*** Page extract ***

You're not. It's not. And you ARE breaking the law.

Here's how it is DESIGNED to work: You're in what you think is just like any other lane except that it's 'fast'. One of us approaches you from behind at 74mph (and you look down to see you're going 67mph and you switch to your smug 'justified' face because the sign says 65). While rather close in proximity, the driver begs you to move over.

Oh, how you should.

But you don't.

The driver tries to be patient and now cars start lining up behind both of you. There's a quick flash of the brights, and if you look up from your phone you either move over, or your ego decides that you'll be stubborn (and in some cases actually slow down ON PURPOSE). In most cases you don't even notice the signal but you just start complaining about the guy riding your bumper.

Now there's four or five vehicles lining up behind you while you have a LOT of distance ahead of you and enough room to move over. Now the sixth vehicle back finally jets across two lanes of traffic to go around not only you and the cars behind you, but but also around the slower cars in the two lanes to your right, only to find that there's no GOOD reason for you to be IN THE WAY.

*** End of Page extract ***
*** Data listing ***

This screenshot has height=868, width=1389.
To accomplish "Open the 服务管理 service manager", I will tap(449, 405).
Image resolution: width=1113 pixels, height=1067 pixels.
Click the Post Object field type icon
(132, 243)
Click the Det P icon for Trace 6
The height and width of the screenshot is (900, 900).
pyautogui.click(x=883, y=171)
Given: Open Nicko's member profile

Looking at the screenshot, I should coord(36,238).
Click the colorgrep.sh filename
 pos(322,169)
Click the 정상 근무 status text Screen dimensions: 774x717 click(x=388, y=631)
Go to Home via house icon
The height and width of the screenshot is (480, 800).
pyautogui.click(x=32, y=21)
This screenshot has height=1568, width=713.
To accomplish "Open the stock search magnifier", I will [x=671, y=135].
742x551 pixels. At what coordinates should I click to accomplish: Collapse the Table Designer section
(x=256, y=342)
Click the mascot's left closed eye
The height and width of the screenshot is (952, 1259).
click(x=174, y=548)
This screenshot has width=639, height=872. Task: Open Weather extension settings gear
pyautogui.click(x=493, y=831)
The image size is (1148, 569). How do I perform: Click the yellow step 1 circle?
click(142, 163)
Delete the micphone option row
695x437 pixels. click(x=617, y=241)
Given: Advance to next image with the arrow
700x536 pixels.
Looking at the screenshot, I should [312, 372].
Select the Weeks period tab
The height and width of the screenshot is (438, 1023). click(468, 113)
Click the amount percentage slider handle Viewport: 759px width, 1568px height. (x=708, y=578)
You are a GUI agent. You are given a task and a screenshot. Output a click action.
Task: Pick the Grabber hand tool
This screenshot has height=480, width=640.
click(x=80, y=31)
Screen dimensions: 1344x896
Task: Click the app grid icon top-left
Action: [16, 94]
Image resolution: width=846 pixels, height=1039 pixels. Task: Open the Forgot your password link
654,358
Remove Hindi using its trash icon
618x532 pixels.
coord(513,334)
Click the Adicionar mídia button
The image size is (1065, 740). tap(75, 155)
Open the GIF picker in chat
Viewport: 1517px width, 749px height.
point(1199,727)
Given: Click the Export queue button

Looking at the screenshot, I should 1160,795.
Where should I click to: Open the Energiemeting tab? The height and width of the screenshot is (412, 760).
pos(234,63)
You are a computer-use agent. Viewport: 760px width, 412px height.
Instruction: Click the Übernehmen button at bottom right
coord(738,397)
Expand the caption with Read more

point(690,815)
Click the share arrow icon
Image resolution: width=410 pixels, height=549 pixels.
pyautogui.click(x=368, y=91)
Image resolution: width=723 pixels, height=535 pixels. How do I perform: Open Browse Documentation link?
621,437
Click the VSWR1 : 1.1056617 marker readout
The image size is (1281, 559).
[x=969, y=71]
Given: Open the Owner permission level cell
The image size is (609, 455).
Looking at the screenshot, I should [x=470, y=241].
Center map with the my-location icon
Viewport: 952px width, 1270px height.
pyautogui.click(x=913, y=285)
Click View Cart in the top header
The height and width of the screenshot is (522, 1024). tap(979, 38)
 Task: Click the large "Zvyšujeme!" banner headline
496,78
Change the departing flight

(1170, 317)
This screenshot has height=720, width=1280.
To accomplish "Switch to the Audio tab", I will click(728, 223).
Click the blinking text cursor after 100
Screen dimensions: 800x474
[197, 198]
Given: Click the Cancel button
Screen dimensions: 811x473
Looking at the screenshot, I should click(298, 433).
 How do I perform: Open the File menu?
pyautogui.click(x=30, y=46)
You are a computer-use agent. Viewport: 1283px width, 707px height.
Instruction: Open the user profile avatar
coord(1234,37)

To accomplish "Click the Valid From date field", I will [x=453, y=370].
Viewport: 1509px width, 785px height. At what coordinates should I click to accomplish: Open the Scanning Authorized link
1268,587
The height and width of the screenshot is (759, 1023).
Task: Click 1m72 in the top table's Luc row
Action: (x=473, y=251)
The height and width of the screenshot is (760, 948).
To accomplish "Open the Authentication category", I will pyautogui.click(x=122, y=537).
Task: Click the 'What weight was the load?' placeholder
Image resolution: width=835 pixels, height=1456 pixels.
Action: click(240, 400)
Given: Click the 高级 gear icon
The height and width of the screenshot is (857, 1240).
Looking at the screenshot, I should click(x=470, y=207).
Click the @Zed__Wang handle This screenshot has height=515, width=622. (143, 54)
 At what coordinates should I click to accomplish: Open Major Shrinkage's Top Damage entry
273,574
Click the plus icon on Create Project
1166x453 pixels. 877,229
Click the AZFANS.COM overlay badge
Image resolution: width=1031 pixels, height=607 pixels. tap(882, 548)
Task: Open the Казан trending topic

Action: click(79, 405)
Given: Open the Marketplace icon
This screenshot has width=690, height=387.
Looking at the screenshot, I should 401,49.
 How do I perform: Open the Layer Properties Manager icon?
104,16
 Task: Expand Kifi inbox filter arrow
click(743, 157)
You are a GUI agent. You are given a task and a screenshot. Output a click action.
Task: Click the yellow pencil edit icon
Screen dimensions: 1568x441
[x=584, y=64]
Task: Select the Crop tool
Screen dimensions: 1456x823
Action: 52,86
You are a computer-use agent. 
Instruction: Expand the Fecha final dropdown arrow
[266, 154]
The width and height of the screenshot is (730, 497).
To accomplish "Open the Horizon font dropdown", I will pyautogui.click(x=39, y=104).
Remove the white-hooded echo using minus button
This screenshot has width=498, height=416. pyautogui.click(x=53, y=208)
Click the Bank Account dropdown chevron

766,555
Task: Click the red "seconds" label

*** End of Data listing ***

> Tasks to complete
[A] Retype the piece about the fast lane, starting with "Here's how it" and going on through "how you should.".
[B] Extend the piece about the fast lane, picking up right after its final sentence.

> Answers for the tasks
[A]
Here's how it is DESIGNED to work: You're in what you think is just like any other lane except that it's 'fast'. One of us approaches you from behind at 74mph (and you look down to see you're going 67mph and you switch to your smug 'justified' face because the sign says 65). While rather close in proximity, the driver begs you to move over.

Oh, how you should.

[B]
Note that he used the 'SLOW' lane to do this in.

Move over. You don't have to be stubborn.

It's not your lane. You don't have to be self-righteous.

Please be part of the solution. Don't cause traffic jams and contribute to road rage.

The general rage among drivers at oblivious left-lane hogs was rewarded in March, when a Maryland woman was ticketed for blocking the passing lane and failure to keep right.

The "keep right" rule is also taken seriously in Georgia, we gather.

On the West Coast, though, the rule has apparently been forgotten entirely--helped along, we suspect, by the legality of passing on the right on multi-lane freeways.